Nach einer tiefgründigen Auseinandersetzung mit fundierter fachwissenschaftlicher Literatur und der Analyse empirischer Daten ist festzustellen, dass eine absolute Synthese beider Bereiche, Künstler*in und Pädagoge*in gleichermaßen zu sein, nicht erreicht werden kann. Ein Grund hierfür liegt hier in den unterschiedlichen Aufgaben und Eigenschaften der Berufsgruppen: Ist die Künstlerpersönlichkeit eher ein auf sich Selbst und dessen Entfaltung gerichtetes Wesen, so drängt die Identifikation mit der Rolle als Pädagoge*in eher nach einer grundsätzlichen Offenheit, Vermittlungs- und Erziehungsbereitschaft. (vgl. Dreyer 2005, S.263) Die anfänglich betrachteten zwei Seelen in der Brust des Kunstpädagogen können demnach nicht vereint werden. 


Dennoch gibt es Möglichkeiten, sich der Synthese beider Berufsfelder anzunähern und eine produktive Balance in der Arbeit als Künstler*in und Kunstpädagoge*in zu erzielen. Es kann beispielsweise das unterrichtende Stundenvolumen reduziert oder bzw. und Räume der Schule für die ästhetisch-künstlerischen Prozesse zur Verfügung gestellt und genutzt werden. Dabei ist es für die betreffende Person jedoch ebenso wichtig das berufsbiographisch abhängige wechselnde Gleichgewicht beider Berufsfelder anzuerkennen und stets zu reflektieren. 

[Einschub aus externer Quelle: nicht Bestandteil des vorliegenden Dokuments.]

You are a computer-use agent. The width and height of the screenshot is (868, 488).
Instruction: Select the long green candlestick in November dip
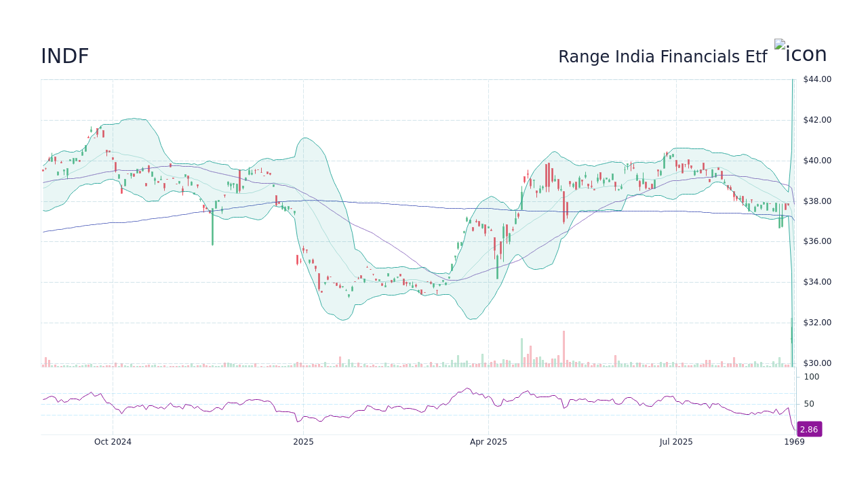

Im Rahmen der künstlerischen wie theoriegeleitet reflexiven Auseinandersetzung mit dem Disput zwischen Kunst und Pädagogik konnte auch ich mir meiner künstlerischen und pädagogischen Identität bewusst werden. Mir ist es gelungen, in diesem Kontext meinen Standort in beiden Berufsrollen zu erkennen und meine vergangenen Sichtweisen und Handlungen selbstkritisch zu hinterfragen.